-- Begin Material provided --

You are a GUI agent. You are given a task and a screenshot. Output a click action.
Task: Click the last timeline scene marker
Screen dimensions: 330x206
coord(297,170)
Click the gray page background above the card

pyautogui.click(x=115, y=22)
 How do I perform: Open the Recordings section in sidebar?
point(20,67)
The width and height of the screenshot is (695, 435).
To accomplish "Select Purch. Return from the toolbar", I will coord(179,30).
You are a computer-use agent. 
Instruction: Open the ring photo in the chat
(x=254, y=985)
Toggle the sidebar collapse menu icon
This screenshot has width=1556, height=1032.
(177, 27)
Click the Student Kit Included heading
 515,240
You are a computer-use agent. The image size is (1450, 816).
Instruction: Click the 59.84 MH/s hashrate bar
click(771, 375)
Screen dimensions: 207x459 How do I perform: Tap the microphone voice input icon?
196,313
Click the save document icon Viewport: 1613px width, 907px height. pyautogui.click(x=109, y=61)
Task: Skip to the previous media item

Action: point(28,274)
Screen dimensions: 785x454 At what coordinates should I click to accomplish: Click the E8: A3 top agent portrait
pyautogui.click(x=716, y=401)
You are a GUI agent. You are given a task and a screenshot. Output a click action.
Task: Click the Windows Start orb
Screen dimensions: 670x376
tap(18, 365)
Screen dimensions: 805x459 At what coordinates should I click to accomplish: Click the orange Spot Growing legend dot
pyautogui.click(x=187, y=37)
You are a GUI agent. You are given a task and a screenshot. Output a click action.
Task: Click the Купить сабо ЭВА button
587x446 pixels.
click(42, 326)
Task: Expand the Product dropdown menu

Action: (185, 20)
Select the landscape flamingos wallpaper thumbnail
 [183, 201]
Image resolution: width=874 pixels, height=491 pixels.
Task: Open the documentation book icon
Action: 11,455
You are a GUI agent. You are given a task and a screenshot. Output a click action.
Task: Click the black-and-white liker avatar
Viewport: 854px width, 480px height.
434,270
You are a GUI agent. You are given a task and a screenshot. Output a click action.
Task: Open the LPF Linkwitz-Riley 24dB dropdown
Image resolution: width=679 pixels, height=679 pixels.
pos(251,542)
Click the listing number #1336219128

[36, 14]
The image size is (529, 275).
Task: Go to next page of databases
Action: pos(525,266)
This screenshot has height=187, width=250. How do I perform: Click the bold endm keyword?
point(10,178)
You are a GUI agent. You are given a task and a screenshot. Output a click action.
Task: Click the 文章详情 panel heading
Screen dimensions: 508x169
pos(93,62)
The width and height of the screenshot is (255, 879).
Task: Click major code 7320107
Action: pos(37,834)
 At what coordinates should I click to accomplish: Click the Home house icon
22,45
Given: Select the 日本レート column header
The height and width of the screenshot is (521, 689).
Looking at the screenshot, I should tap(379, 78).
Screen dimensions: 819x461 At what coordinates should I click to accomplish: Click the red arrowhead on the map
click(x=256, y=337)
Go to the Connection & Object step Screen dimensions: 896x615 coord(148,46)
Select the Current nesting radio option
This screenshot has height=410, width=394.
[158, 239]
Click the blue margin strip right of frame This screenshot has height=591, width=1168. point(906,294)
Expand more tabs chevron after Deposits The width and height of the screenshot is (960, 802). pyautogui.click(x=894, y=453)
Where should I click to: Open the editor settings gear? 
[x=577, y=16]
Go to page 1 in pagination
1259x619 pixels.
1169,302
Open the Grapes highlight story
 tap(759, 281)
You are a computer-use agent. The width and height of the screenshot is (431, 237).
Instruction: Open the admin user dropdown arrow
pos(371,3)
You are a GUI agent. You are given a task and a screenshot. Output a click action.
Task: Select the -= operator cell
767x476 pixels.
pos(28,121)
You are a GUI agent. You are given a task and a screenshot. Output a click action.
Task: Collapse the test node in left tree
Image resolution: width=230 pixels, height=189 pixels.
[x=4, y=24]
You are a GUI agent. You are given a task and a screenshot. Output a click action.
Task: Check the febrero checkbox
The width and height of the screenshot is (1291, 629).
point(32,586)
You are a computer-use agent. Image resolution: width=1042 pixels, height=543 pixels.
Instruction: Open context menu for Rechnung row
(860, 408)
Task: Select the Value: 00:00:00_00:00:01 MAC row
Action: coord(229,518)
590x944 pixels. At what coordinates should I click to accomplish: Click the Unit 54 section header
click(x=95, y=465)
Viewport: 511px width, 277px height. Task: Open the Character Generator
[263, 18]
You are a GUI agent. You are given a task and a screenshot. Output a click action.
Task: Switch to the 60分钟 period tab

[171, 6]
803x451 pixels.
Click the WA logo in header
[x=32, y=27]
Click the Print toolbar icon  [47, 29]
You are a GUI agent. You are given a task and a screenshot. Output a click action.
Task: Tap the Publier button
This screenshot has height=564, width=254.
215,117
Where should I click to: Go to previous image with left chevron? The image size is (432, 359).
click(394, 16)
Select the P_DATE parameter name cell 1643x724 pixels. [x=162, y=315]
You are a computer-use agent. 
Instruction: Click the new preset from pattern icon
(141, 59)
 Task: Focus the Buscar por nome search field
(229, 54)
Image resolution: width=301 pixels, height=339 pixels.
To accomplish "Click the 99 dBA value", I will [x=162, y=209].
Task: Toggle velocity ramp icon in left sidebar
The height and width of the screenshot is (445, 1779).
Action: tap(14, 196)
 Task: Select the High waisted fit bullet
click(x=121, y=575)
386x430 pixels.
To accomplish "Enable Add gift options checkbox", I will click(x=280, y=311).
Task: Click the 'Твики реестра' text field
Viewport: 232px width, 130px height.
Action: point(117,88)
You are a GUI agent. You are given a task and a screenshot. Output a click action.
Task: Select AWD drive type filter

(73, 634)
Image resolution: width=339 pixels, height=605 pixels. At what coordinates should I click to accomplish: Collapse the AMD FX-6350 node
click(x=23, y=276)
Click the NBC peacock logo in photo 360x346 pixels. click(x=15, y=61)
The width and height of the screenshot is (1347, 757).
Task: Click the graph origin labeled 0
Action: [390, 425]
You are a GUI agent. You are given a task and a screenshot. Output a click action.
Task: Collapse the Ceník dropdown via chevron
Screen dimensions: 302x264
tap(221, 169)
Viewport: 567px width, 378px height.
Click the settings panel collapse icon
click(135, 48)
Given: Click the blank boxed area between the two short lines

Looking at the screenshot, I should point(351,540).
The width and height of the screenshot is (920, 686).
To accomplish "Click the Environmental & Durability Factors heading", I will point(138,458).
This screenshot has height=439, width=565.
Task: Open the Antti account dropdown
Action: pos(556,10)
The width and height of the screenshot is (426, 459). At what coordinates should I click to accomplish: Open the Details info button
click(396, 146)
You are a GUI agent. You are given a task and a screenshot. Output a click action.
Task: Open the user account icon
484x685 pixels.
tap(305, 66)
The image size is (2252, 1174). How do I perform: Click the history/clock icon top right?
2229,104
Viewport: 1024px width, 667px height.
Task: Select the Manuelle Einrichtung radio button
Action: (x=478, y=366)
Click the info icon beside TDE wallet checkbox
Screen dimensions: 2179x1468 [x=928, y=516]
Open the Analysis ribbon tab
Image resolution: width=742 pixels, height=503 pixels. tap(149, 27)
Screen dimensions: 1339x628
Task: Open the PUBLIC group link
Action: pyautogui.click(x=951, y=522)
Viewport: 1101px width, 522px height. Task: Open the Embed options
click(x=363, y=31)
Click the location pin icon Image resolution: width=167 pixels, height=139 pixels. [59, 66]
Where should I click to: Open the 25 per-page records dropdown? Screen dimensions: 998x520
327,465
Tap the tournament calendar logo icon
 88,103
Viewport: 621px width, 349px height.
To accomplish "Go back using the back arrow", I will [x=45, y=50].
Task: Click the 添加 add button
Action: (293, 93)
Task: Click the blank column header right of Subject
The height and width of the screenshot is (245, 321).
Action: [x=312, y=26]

-- End Material provided --

-- Problem description --
Rescale the items starting at the line containing "386x430 pixels." and ending at the line containing "Action: point(117,88)", rewriting every line, requests included, with each coordinate in the answers multiplied by 0.65 and rounded to the nearest whole number, halves rounded up. Keep the numbers in the requests unchanged, and give only these lines.

-- Task response --
386x430 pixels.
To accomplish "Enable Add gift options checkbox", I will click(x=182, y=202).
Task: Click the 'Твики реестра' text field
Viewport: 232px width, 130px height.
Action: point(76,57)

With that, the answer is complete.